WHAT TO WORK ON → Each line starting at the one that contains "Where should I click to: Click the popout" and ending at the one that contains "This screenshot has height=918, width=1278." must be returned exactly, and the rest of the listing is left out.

[Start of Attachment]

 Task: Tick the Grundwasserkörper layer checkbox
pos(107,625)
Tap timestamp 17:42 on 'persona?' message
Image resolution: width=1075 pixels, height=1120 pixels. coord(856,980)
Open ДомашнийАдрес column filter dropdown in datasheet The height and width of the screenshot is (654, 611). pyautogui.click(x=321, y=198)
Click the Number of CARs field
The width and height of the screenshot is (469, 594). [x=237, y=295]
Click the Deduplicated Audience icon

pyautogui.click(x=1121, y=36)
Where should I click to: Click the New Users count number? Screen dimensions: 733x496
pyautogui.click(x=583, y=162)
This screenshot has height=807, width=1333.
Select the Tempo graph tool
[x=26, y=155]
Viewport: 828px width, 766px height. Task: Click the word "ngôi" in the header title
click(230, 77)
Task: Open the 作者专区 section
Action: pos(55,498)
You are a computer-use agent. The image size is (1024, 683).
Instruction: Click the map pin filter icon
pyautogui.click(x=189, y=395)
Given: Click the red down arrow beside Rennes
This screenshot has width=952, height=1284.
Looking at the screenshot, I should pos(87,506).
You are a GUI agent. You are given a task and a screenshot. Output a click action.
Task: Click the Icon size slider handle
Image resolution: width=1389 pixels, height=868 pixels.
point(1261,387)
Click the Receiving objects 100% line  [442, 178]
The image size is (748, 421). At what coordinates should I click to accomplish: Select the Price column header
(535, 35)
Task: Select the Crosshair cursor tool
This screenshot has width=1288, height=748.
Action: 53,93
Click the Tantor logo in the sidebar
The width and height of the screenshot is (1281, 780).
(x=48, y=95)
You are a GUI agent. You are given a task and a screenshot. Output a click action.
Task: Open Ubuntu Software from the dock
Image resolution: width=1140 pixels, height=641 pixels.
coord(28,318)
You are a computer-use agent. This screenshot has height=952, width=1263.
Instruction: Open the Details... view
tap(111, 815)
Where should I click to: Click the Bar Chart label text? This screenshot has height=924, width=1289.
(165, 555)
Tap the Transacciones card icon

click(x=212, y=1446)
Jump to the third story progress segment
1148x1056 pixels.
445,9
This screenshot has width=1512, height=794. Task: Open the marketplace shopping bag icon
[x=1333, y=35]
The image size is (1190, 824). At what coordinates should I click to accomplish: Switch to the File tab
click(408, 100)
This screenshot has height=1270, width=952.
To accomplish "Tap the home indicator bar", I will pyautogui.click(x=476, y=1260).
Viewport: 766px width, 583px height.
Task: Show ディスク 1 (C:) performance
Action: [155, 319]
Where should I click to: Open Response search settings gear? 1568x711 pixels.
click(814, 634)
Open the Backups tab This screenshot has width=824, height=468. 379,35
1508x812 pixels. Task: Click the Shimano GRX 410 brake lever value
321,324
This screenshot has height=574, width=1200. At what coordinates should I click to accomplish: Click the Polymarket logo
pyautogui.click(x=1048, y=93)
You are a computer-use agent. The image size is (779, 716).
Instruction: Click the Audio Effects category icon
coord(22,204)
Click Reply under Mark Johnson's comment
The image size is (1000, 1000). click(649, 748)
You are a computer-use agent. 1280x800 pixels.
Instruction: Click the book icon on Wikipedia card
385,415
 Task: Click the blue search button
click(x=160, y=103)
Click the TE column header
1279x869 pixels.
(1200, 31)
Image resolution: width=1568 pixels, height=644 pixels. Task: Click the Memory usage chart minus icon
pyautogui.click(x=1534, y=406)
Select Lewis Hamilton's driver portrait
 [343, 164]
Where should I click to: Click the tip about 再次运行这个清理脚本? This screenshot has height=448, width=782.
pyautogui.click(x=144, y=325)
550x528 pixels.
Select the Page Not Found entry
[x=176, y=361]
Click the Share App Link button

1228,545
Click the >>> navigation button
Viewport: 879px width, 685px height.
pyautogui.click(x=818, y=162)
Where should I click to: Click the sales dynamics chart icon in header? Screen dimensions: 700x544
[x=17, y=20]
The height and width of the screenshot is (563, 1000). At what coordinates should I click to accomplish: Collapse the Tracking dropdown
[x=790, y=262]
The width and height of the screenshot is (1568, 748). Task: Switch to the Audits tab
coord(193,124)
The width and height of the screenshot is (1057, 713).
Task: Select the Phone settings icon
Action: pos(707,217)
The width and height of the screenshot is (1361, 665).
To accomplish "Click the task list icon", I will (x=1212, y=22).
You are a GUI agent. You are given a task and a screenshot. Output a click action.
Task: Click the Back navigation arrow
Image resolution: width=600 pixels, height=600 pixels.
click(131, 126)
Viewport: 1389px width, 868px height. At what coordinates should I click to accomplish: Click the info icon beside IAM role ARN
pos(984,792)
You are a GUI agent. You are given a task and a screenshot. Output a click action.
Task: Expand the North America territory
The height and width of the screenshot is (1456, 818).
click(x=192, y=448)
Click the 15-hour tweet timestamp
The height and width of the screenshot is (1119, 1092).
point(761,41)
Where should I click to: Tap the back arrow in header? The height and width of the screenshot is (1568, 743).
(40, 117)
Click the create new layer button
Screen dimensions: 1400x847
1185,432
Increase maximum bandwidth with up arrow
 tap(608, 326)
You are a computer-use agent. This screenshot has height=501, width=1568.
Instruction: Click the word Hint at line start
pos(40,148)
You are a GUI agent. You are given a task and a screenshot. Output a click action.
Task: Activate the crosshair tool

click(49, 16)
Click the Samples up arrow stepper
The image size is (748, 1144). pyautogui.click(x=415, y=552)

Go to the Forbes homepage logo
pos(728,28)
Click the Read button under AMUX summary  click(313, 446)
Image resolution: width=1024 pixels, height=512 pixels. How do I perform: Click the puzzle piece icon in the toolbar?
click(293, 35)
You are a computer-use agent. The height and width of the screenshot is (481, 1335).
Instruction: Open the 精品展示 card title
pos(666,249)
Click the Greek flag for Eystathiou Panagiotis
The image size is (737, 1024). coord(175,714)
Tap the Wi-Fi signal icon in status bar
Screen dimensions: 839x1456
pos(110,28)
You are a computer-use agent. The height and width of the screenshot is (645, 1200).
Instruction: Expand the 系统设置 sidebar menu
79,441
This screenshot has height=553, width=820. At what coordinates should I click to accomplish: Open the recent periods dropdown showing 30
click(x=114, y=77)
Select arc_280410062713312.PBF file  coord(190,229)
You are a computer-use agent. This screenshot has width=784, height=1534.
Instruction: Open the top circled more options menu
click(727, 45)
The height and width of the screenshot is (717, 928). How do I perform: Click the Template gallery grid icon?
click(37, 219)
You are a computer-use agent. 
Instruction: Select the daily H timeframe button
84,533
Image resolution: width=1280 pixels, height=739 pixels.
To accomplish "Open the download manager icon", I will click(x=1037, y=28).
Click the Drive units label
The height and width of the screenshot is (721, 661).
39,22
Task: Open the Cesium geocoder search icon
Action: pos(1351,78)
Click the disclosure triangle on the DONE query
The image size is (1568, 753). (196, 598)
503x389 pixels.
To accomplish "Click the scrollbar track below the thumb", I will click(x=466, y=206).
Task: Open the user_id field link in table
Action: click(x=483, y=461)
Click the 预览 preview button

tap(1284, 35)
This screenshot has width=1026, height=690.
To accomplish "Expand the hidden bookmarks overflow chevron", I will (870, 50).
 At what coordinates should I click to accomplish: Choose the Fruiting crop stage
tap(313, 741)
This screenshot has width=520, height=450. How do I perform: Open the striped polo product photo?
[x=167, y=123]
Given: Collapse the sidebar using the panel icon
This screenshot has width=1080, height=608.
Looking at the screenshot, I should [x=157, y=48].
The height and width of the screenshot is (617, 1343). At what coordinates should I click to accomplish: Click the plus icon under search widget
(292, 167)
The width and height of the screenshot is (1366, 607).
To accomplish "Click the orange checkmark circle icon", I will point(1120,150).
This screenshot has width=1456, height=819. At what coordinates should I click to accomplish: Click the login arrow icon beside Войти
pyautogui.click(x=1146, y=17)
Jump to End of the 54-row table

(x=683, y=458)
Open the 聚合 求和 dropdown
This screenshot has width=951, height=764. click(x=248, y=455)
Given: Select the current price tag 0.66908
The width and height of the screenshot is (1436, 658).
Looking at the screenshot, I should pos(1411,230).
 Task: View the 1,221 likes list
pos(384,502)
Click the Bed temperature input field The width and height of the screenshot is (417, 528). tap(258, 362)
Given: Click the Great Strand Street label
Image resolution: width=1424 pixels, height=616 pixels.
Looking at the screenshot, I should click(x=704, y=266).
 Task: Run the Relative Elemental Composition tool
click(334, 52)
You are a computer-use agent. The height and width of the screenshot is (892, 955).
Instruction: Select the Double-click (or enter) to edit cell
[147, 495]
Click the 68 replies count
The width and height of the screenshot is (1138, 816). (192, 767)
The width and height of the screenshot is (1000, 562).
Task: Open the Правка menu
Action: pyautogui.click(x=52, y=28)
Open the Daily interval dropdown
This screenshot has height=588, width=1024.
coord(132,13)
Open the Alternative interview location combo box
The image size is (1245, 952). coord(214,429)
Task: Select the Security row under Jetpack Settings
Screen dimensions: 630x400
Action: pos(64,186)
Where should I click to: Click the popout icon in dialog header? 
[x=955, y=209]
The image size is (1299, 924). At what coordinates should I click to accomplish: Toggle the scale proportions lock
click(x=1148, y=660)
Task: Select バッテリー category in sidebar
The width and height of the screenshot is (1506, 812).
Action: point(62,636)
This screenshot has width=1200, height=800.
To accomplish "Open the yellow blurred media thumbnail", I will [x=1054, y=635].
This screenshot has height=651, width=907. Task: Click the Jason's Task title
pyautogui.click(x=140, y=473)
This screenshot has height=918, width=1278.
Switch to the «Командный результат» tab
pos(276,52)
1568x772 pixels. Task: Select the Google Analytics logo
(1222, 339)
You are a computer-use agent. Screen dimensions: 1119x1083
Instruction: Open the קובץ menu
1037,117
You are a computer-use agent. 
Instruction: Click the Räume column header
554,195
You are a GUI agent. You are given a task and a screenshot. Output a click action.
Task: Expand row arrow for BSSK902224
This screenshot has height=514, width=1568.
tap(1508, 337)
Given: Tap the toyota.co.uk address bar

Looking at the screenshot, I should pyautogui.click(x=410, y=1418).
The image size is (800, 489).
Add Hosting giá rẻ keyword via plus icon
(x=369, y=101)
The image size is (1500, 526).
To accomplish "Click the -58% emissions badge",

[End of Attachment]

EXERCISE RESULT →
Where should I click to: Click the popout icon in dialog header? 
[x=955, y=209]
The image size is (1299, 924). At what coordinates should I click to accomplish: Toggle the scale proportions lock
click(x=1148, y=660)
Task: Select バッテリー category in sidebar
The width and height of the screenshot is (1506, 812).
Action: point(62,636)
This screenshot has width=1200, height=800.
To accomplish "Open the yellow blurred media thumbnail", I will [x=1054, y=635].
This screenshot has height=651, width=907. Task: Click the Jason's Task title
pyautogui.click(x=140, y=473)
This screenshot has height=918, width=1278.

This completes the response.